In any case, if you find that case X differs from standard cases of Y by lacking feature Z, you’re then faced with a choice of either denying that X is a Y or denying that feature Z is essential to being a Y. In this case, then, scientists were faced with the choice between either denying that withdrawal behaviour is essential to pain or denying that an uncomfortable sensation that inherently makes us want to get rid of it counts as a pain. Which is the more plausible choice?

You want proof?  I'll give you proof!

More broadly, while the question of what physiological mechanisms underlie pain is presumably an empirical, natural-scientific question, the question of whether a particular kind of sensation is a pain seems more like a conceptual, philosophical question to which scientific “research” is irrelevant.

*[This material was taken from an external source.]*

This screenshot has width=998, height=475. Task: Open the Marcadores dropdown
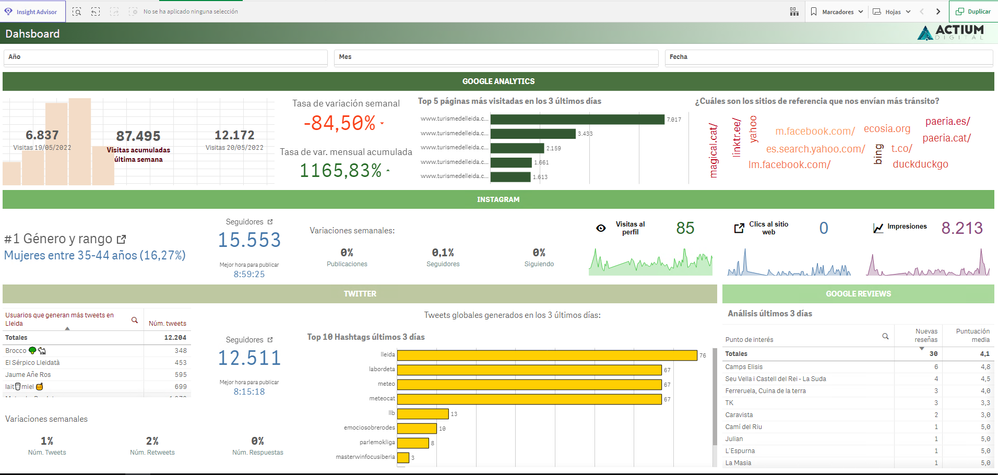click(835, 12)
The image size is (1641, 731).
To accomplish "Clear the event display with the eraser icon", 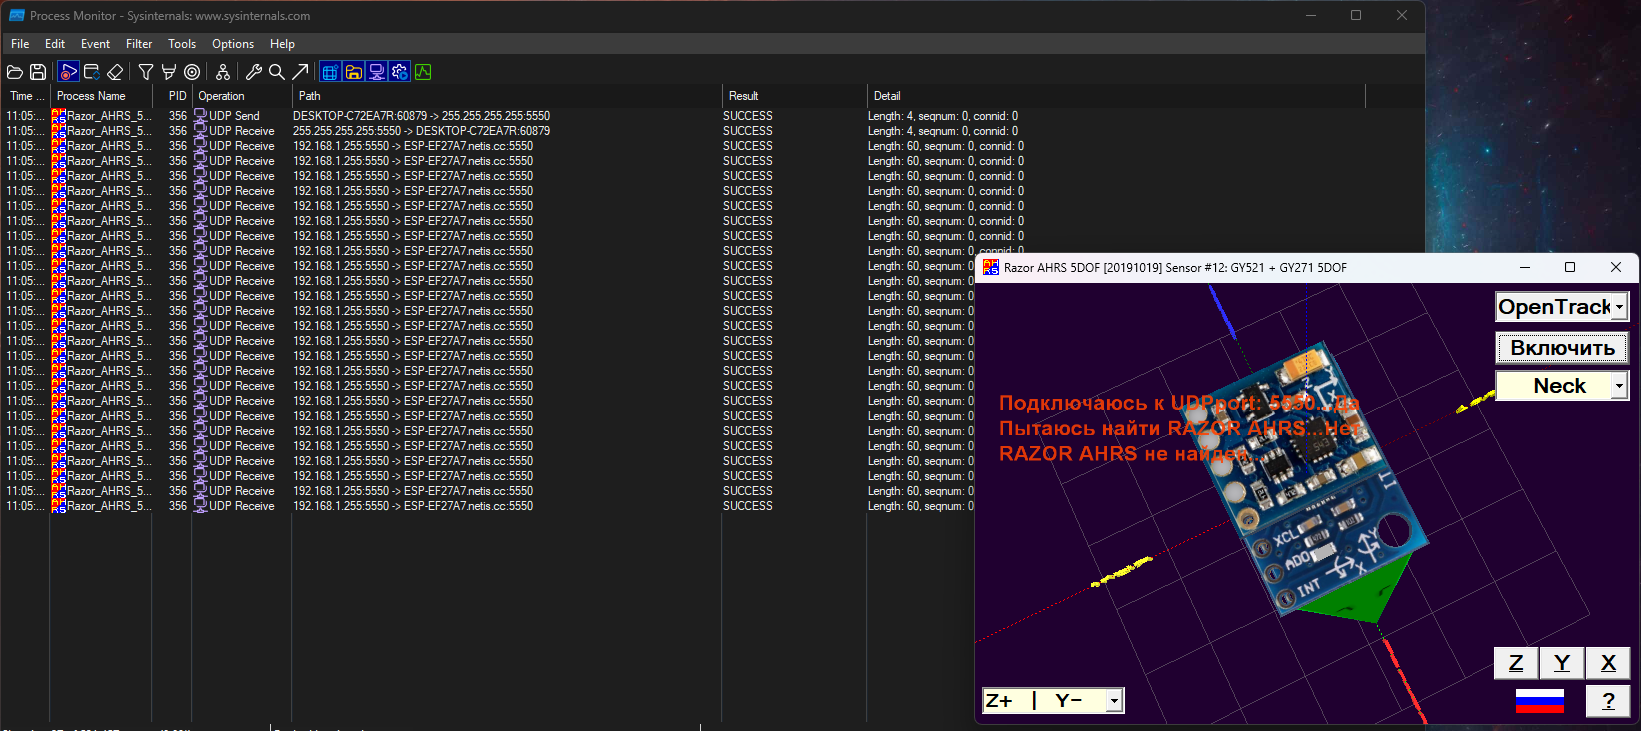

Here’s my argument for that claim. Suppose that scientific experts announced tomorrow that headaches are not actually a form of pain. (I choose headaches because they’re more paradigmatically a form of pain than itches.). Headaches may feel like pains, these experts aver, but they’re really not pains, because they involve neuronal thingummy B instead of neuronal thingummy A. Would you take this seriously? Surely not, because feeling like pain is simply what we mean by pain – it’s part of the conceptual grammar of the term. Anyone who talks of something’s feeling like pain but not being pain would have to be using the word “pain” with a new, nonstandard meaning, just as someone who talked of something’s being a regular quadrilateral but not a square would have to be using the word “square” with a new, nonstandard meaning. (Or else using some of the other words in the sentence nonstandardly.)

The researchers described in this article may well have confused constitutive with enabling conditions. And that takes me to a broader grump about scientists, namely, that scientists tend to be unaware that there is such a thing as a philosophical objection to a thesis. They tend to assume that anything that sounds like a coherent hypothesis (such as the possibility of time travel, or the suggestion that the universe we live in is actually 2-dimensional – to pick a couple of actual examples) is thereby fit for empirical investigation, without considering that in such cases a) there is a prior question as to whether the thesis so much as makes sense (for if it does not, then those who take themselves to be performing an empirical investigation of it will actually not be investigating anything – or at least not that), and b) the training and tools to determine whether it does makes sense are the specialisation of a field other than their own.

(But then, a still more egregious problem is the philosophers who are confused about this.)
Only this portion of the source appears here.